С мысли о Блоке, с возвращения к нему началась и работа над «Доктором Живаго», в первоначальном варианте называвшимся «Мальчики и девочки» (с явной отсылкой к Блоку — «Мальчики да девочки свечечки да вербочки понесли домой»). В «Докторе Живаго» от пастернаковской природной жизнерадостности мало что осталось — а в финале романа, опять-таки явно отсылаясь к блоковскому эпическому замыслу, он пошел еще дальше, создав один из самых трагических образов русской литературы XX века. Блок предполагал закончить «Возмездие» отрывком, переделанным впоследствии в стихотворение «Коршун»: сын героя растет в семье простой карпатской крестьянки, которая ничего не знает о странном юноше, умершем в их единственную варшавскую ночь зимой 1911 года. Этот сын, естественно, тоже понятия не имеет о том, кто перед смертью зачал его,— но готовится к неизменной жертвенной участи: «Расти, покорствуй, крест неси»… («И за тебя, моя свобода, взойду на черный эшафот»,— говорил он по первоначальному авторскому замыслу). Так поэма Блока, композицию которой он сам определял как несколько концентрических кругов, закономерно — и едва ли не помимо авторской воли — завершалась переносом вечной дворянской коллизии отцов и детей на новую, грубую и простую почву. Крестьянский мальчик, не знающий об отце, но обреченный на новом витке истории повторить его борения и судьбу,— в блоковской поэме так и не появился; зато в эпилоге «Доктора Живаго» появилась бельевщица Танька Безочередева, дочь Юры и Лары, ничего не знающая ни об отце, ни о матери. Эта крестьянская девочка, на новом витке истории прожившая все ужасы коллективизации, на новом, безмерно огрубленном уровне повторившая трагические судьбы родителей,— явно пришла из «Возмездия»; да она, собственно, и есть возмездие — в том самом ибсеновском смысле, который в XX веке сделался куда более страшным, чем мнилось Ибсену. Блок надеялся, что сын его героя «ухватится за колесо истории» (предисловие к «Возмездию»); Пастернак уже знал, что дочь его героя попадет под это колесо.

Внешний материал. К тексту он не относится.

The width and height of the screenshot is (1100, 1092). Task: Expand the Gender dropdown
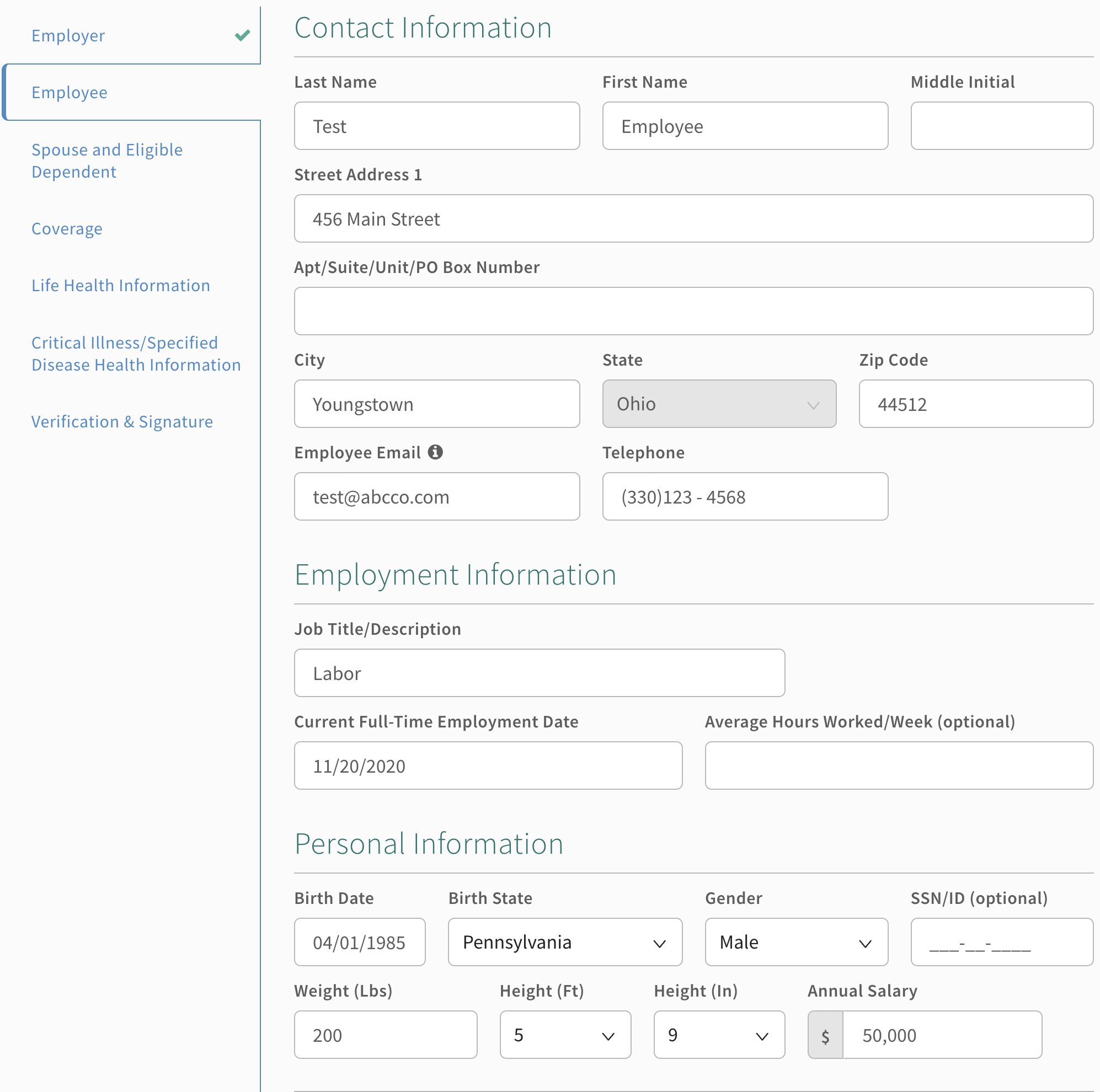(x=796, y=942)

— но не забудем, что Пастернак был внимательным читателем Блока. Что он изучал его биографию и главную поэму, обдумывая собственный эпос. И что истинная биография и воззрения демонического отца Блока были впервые изложены в книге «А. Л. Блок, государствовед и философ» (Варшава, 1911),— а автором этой книги был младший друг и ученик Блока-старшего, правовед Евгений Спекторский.

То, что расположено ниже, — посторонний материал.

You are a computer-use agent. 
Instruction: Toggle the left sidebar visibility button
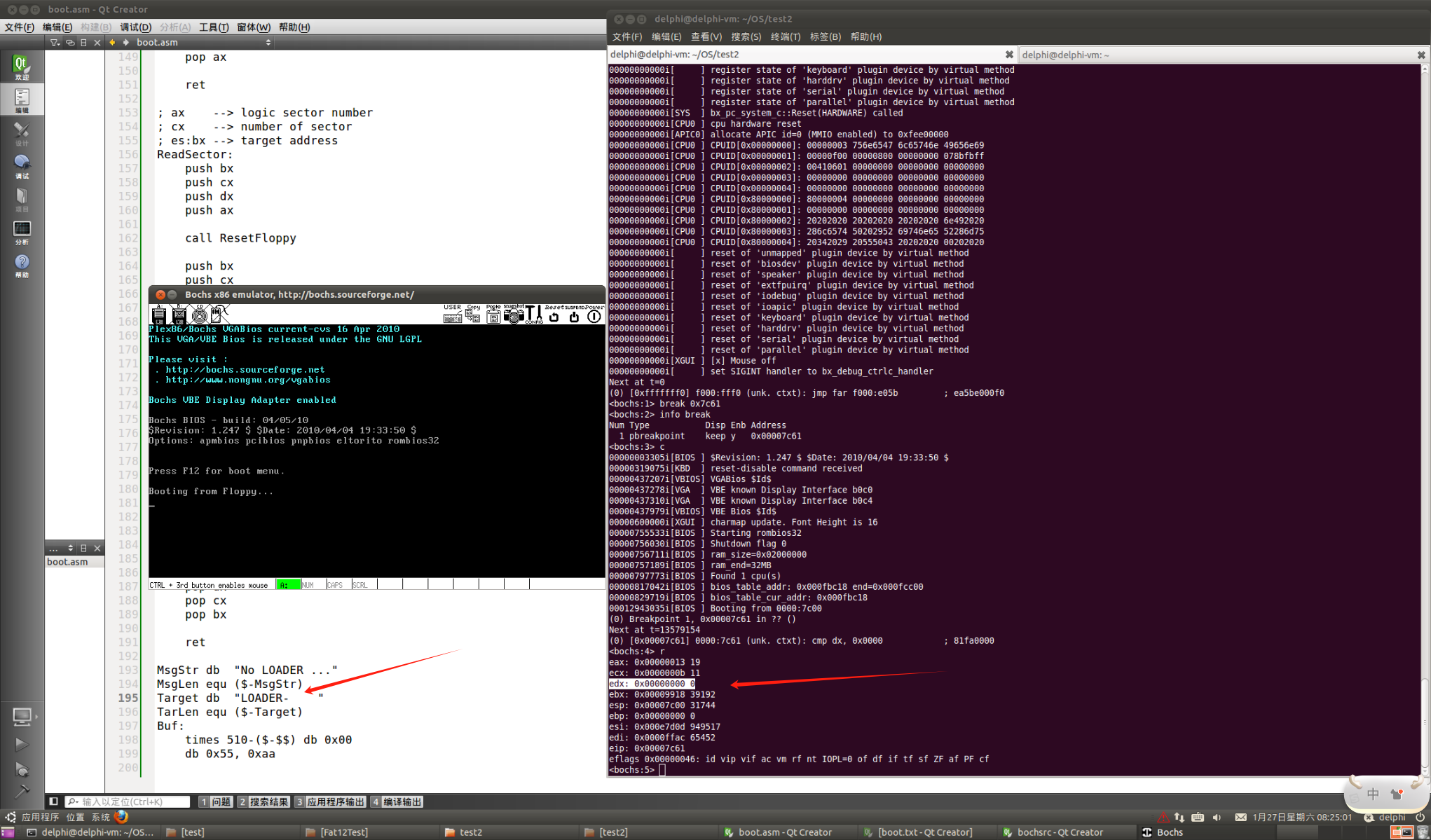[53, 801]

Говоря о генезисе фамилии Спекторского, исследователи упоминают о том, что она служит своеобразной анаграммой фамилии «Пастернак» (хотя к подобным играм был более склонен пастернаковский вечный антипод Вивиан Даркблоом); пишут и о «спектре», на который в романе как бы разложена неповторимая индивидуальность героя (сам он сложен, отражения его просты и составляют в совокупности цельный спектр его личности). Ссылаются, наконец, на автопризнание из «Вступления»:

«Я б за героя не дал ничего и рассуждать о нем не скоро б начал, но я писал про короб лучевой, в котором он передо мной маячил».

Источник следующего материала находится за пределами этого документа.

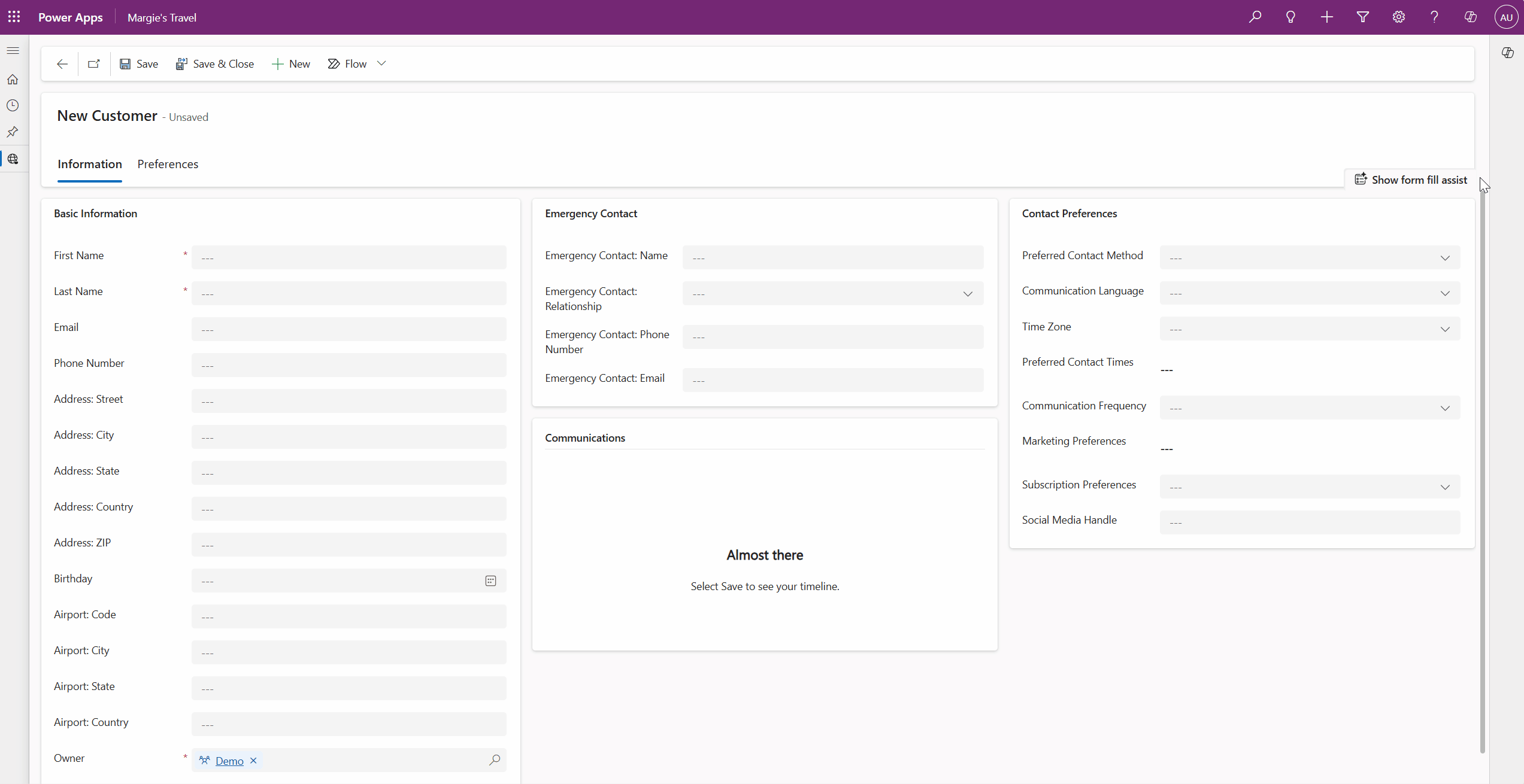Viewport: 1524px width, 784px height.
Task: Switch to the Preferences tab
Action: coord(168,163)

Короб лучевой — это и есть спектр; «зонты косых московских фонарей с тоской дождя, попавшею в их фокус». Но никогда еще не рассматривался вопрос о том, что фамилия «Спекторский» много говорила читателю в двадцатые годы — это был известный правовед, развивавший идею Блока-старшего о примате гуманитарных наук над естественными. Спекторский — не такая распространенная фамилия, чтобы проходить мимо этого совпадения, а у Пастернака значащие фамилии вообще встречаются сплошь и рядом.

Но если герой «Возмездия» чувствовал себя последним представителем рода (Блок сравнивал поэму с «Ругон-Маккарами» Золя, то есть видел в ней хронику вырождения),— Пастернак сосредоточился на герое, которому предстояло стать связующим звеном между двумя мирами. Ибо эта миссия предстояла и его создателю.